Two Outstanding Law Professors Win Top UH-Mānoa Awards | William S. Richardson School of Law

Two Outstanding Law Professors Win Top UH-Mānoa Awards

May 8, 2013

Two William S. Richardson School of Law professors - Melody Kapilialoha MacKenzie and Calvin Pang - have been singled out for top awards from the University of Hawai‘i.

Associate Professor MacKenzie, director and founder of the Ka Huli Ao Center for Excellence in Native Hawaiian Law is being honored with the Regents’ Excellence in Teaching Award, while Associate Professor Pang has been named this year’s winner of the Robert W. Clopton Award for Outstanding Community Service.

The awards convocation took place April 30 in Orvis Hall.
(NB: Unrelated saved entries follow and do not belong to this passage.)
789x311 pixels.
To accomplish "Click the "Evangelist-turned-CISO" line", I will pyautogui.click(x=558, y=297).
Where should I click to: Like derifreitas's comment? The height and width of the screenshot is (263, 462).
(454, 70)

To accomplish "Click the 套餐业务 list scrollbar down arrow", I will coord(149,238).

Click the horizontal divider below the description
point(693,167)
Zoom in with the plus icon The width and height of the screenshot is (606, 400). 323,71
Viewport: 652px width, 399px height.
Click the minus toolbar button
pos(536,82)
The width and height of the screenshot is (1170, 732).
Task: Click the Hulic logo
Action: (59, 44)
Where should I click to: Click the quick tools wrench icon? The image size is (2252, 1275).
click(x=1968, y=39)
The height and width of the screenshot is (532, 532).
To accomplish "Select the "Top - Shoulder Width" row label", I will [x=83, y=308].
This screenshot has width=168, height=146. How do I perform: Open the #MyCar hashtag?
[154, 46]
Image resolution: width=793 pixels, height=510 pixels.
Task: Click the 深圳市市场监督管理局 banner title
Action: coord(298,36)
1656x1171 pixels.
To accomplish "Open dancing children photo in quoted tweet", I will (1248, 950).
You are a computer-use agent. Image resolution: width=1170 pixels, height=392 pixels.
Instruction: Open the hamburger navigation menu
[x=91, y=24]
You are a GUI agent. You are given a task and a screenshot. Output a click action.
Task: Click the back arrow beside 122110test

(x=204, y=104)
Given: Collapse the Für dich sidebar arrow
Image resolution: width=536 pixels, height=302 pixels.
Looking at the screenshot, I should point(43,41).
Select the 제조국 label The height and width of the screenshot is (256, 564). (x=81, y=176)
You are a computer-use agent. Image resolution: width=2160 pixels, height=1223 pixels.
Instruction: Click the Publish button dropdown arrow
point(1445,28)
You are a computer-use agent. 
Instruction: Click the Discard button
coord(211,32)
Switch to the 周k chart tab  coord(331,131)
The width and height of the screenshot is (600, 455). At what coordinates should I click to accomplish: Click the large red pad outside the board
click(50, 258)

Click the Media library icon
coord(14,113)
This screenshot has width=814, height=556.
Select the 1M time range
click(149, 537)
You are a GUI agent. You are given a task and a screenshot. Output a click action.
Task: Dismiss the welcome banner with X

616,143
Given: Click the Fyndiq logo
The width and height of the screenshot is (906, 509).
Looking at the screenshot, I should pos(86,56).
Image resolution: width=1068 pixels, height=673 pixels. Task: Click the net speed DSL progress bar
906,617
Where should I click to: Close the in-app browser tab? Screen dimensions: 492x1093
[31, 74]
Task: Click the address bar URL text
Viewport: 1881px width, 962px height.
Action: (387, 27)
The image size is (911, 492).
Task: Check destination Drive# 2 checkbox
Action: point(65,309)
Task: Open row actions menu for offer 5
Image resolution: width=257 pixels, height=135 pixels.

MacKenzie’s teaching award recognizes her remarkable success in establishing and teaching in a center for Native Hawaiian law at UH, as well as for her exceptional abilities in regularly guiding a Second Year Writing Seminar, advising within the Law School’s moot court program, and doing impressive scholarly work.

Law Dean Avi Soifer said: “Professor MacKenzie is, at her core, a remarkably generous, forthcoming, and inspiring educator of all kinds of people, and Ka Huli Ao, through her leadership and diplomacy, now serves as an invaluable community resource.”

Soifer said Ka Huli Ao has matured under Professor MacKenzie’s leadership “to the point that it now offers a certificate program for law students who complete a designated curriculum and it also supports first-rate scholarship and runs a range of effective outreach programs.”

Associate Professor Pang’s work is similarly outstanding for his selfless and energetic assistance to some of the most vulnerable in society. Pang has spent years as a board member and chair with the Legal Aid Society of Hawai‘i as well as leading projects for the Hawai‘i Access to Justice Commission.

“Calvin Pang always seems to be the ‘go to’ person in recognizing and doing something about pressing needs,” Soifer said. For example, Soifer added, “When faculty members sought a public interest project several years ago, it was Calvin who made all of the arrangements and led the effort to donate clothing and to serve lunches at River of Life mission.”

Pang volunteers Saturday mornings at the Humane Society, and he is also the faculty member who launched, and for the last decade has led, a unique tradition at the Law School called “Stew Day.” Professors serve a stew lunch to the students and present awards to students after collecting stories of those who did unusually generous things for their fellow students.

Soifer said: “Calvin has consistently gone far beyond his professional duties to lead the fight for - and to achieve - critical legal assistance for those most in need in Hawai‘i.”

The Clopton Award was established in 1977 as a memorial to a long-time College of Education Professor who exemplified academic expertise and community service.